A Mi'Kmaw Woman's Award Winning Legacy
South Parlor, Edmund Fowle House
Opening Reception March 7, 2015 11:00 AM - 2:00 PM
On view at no charge during normal museum hours from 1:00 - 4:00 PM on the third Sunday of each month; see Visit page for specific dates.
This exhibit features the arts and crafts of Madeline (Joe) Knockwood, a Native American artisan from the Mi'Kmaq Nation on loan from Terrie Drew (great-granddaughter) and her family of Nova Scotia, New Hampshire and Massachusetts. Items on display include Mrs. Knockwood's formal regalia, some of her award-winning wooden roses, the hand-made tools of her trade, historical artifacts, photos and information about Mi'Kmaq culture and traditions.
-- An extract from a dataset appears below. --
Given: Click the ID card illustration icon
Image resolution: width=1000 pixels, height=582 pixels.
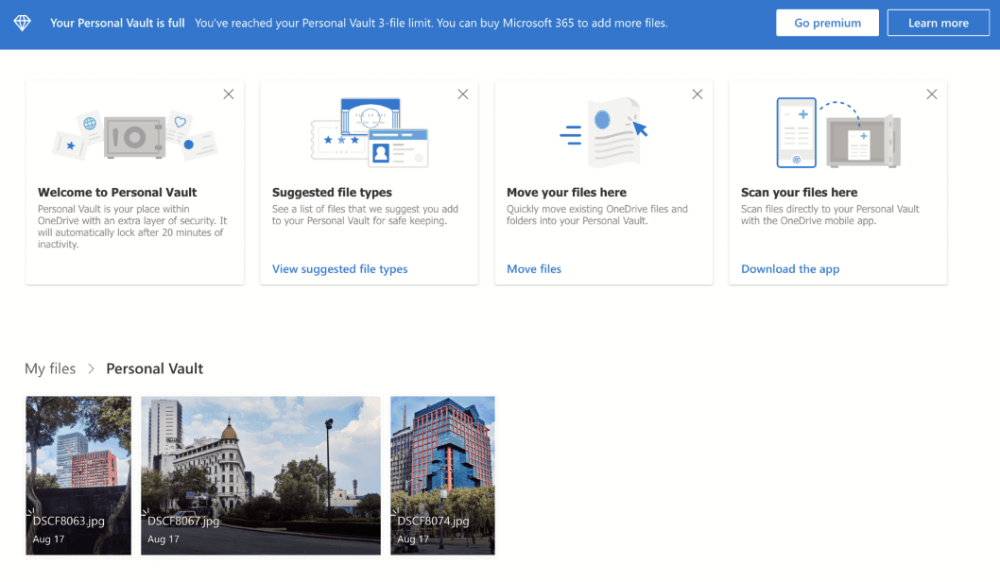Looking at the screenshot, I should pos(369,132).
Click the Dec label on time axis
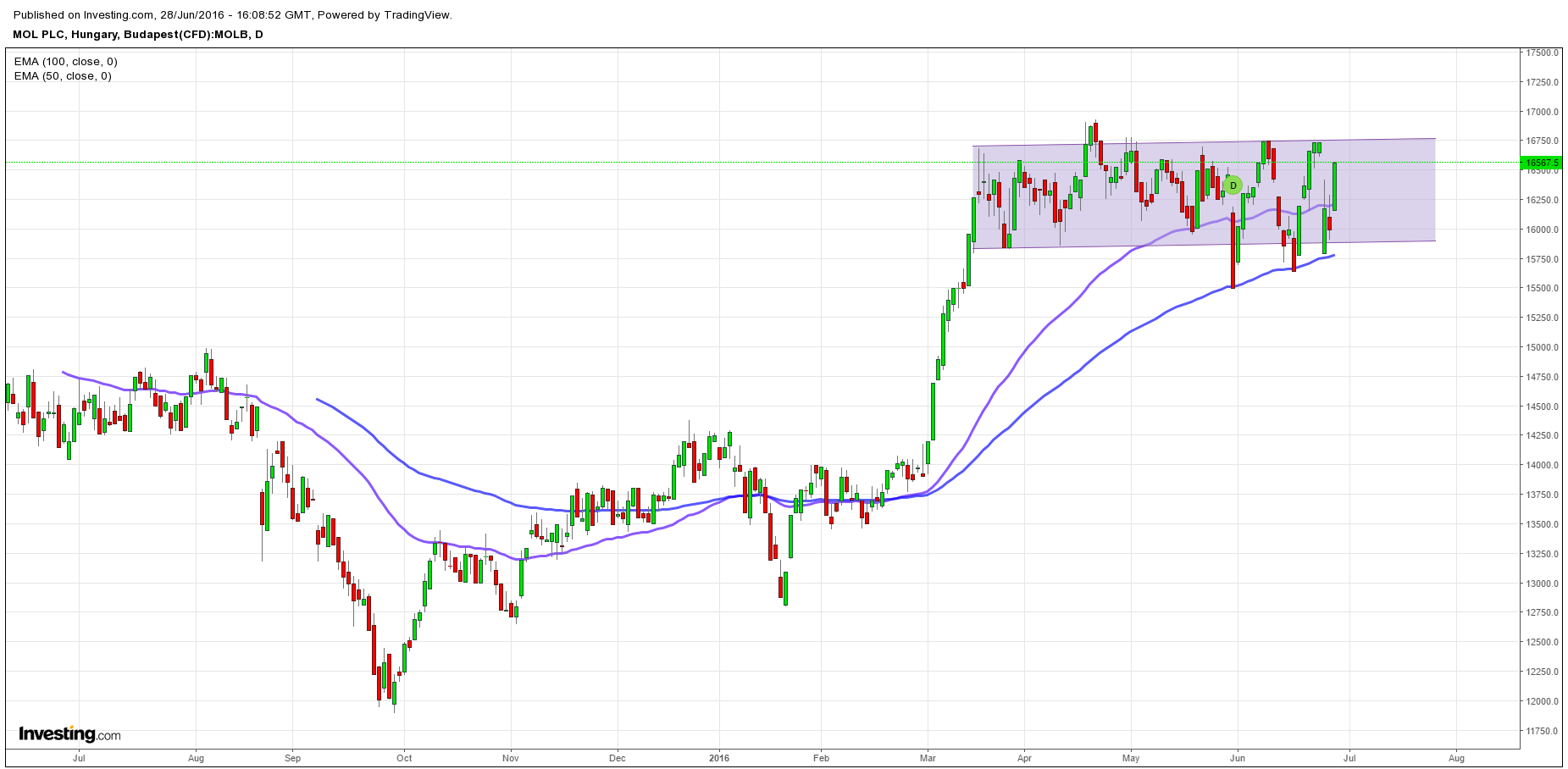 [x=617, y=758]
There is a strong connection between Watertown and the Mi'Kmaq. The Treaty of Watertown, a treaty of alliance and friendship, was signed on July 18, 1776, in the Edmund Fowle House by the governors of the Colony of Massachusetts Bay and leaders of the Mi'Kmaq and St. Johns (Maliceet) tribes of Nova Scotia and New Brunswick. This was the first treaty signed by the newly-formed United States of America with a foreign power.